>> Begin Quoted text
1. Trustlessness: The Wall Between Bitcoin and DeFi

Decentralized finance (DeFi) is more transparent, efficient, and accessible than its centralized and traditional counterpart. A defining feature of DeFi is that it eliminates the need for a trusted counterparty.

For example, when you use ETH in a DeFi product on the Ethereum chain, you only need to trust:

  1. the Ethereum chain,
  2. the smart contracts of the DeFi product, which use code to define how your ETH will be used, and
  3. in certain DeFi products, on-chain oracles (such as a price oracle).

There is no trusted counter-party that can bypass the above and seize your ETH.

The same trust can be assumed for almost all crypto assets, with one exception: Bitcoin.

Fig 1: To use DeFi, Loong has to exchange his native bitcoin for a synthetic bitcoin issued by a third party.

The Bitcoin chain itself is neither programmable enough nor performant enough to host DeFi products for Bitcoin the asset, so Bitcoin holders should participate in DeFi elsewhere. For this to work, they will need to trust:

  1. the Bitcoin chain
  2. the DeFi chain (say Ethereum)
>> End Quoted text
#### [Exercise set]
1. Rewrite the stretch of the passage on Bitcoin and DeFi from "Decentralized finance (DeFi)" through "a third party.", putting "self-executing programs" in place of "smart contracts".
2. Write the next part of the passage on Bitcoin and DeFi, picking up right after its last line.
The data that comes next is from a different source than the passage on Bitcoin and DeFi.
>> Begin Stored rows
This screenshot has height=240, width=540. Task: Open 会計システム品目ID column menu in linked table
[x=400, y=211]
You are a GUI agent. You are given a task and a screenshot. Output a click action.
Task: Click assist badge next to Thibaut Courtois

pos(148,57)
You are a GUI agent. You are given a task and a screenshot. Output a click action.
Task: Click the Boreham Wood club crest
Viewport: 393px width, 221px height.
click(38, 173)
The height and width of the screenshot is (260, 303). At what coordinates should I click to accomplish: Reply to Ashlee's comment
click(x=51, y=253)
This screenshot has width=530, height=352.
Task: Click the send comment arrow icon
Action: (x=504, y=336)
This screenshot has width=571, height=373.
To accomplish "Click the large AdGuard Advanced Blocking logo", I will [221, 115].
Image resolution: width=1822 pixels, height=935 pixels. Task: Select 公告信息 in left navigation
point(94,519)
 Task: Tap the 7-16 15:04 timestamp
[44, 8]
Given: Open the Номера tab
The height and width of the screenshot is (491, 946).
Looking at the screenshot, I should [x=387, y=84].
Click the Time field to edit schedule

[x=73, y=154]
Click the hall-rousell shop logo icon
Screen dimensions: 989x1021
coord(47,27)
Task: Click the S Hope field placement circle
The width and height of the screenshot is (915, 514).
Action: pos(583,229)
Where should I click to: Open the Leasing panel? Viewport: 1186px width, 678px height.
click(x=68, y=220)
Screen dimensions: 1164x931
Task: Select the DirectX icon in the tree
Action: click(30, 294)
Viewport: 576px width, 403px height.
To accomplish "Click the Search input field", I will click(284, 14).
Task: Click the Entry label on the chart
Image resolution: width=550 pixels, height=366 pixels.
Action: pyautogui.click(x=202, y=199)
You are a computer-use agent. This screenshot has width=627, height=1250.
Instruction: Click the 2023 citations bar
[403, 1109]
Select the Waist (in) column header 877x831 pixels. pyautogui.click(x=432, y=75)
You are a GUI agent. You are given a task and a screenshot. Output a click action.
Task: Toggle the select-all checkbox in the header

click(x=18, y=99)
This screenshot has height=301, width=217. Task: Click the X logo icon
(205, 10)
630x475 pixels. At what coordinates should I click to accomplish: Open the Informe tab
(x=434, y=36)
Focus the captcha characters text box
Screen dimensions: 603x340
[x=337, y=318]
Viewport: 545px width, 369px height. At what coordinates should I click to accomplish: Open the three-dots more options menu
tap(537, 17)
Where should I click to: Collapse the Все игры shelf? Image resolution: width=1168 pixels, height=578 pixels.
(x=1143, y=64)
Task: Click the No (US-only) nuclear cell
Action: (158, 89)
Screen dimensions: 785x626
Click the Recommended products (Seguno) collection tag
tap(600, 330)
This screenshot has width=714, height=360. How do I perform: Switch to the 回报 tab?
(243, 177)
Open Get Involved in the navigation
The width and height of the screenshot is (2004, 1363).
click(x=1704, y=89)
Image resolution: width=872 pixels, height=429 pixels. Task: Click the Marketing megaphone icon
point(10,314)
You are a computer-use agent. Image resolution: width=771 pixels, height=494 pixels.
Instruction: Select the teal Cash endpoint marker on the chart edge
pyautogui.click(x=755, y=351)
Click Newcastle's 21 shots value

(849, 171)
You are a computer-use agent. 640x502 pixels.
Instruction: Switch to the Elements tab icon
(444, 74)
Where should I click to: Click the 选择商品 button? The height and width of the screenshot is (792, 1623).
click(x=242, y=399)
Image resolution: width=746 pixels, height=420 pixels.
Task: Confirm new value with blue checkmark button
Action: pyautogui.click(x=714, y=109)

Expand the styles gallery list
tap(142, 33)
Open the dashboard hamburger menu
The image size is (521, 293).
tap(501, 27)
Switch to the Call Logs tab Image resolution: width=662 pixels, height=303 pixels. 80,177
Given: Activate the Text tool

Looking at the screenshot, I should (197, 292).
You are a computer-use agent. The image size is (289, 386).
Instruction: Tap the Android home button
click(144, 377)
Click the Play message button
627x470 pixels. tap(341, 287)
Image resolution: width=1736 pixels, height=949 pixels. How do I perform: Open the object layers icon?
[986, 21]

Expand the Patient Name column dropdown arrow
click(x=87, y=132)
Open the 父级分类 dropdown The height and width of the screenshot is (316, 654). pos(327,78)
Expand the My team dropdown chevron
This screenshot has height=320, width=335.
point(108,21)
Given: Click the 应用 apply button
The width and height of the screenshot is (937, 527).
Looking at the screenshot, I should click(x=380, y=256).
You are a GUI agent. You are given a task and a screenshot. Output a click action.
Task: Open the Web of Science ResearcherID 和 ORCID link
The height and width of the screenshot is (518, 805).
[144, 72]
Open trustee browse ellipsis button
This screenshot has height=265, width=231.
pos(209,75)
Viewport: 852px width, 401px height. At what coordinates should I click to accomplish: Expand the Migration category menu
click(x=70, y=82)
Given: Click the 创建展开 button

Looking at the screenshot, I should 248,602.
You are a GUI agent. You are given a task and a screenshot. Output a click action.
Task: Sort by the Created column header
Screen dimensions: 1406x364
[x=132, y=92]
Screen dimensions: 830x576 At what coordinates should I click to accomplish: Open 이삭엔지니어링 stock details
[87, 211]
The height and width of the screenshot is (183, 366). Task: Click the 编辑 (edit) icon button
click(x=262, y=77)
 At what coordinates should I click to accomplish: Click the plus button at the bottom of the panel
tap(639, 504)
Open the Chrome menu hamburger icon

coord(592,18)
>> End Stored rows
#### [Answers to the exercises]
1.
Decentralized finance (DeFi) is more transparent, efficient, and accessible than its centralized and traditional counterpart. A defining feature of DeFi is that it eliminates the need for a trusted counterparty.

For example, when you use ETH in a DeFi product on the Ethereum chain, you only need to trust:

  1. the Ethereum chain,
  2. the self-executing programs of the DeFi product, which use code to define how your ETH will be used, and
  3. in certain DeFi products, on-chain oracles (such as a price oracle).

There is no trusted counter-party that can bypass the above and seize your ETH.

The same trust can be assumed for almost all crypto assets, with one exception: Bitcoin.

Fig 1: To use DeFi, Loong has to exchange his native bitcoin for a synthetic bitcoin issued by a third party.

2.
  3. the smart contracts of the DeFi product and associated oracles
  4. a Bitcoin bridge or wrapper, which custodizes the Bitcoin for the Bitcoin holder and issues a synthetic Bitcoin for the Bitcoin holder on the DeFi chain for DeFi usage. This custodian could be one entity (Bitglobal, Coinbase, etc.), or a set of entities (under different names such as validator set, committee, or consortium).

“Wait a second”, you might have already noticed, “I am totally fine with 1-3, but what the heck is 4? The custodian can bypass 1-3 and seize my Bitcoin!”

You are exactly right, no one likes this extra trust. It is like trusting a gift card issuer.

Unfortunately, this has been a necessary trust due to the lack of programmability of the Bitcoin chain. To use DeFi, Bitcoin holders have to surrender their native Bitcoin in exchange for a programmable synthetic Bitcoin issued by a custodian on the destination chain. The custodian has full control of the native Bitcoin, including its redemption.

Due to this extra trust, Bitcoin’s participation in DeFi is extremely low at only ~1%.

To increase Bitcoin’s DeFi participation, we have to eliminate this trust and come up with a trustless protocol for Bitcoin holders. But how?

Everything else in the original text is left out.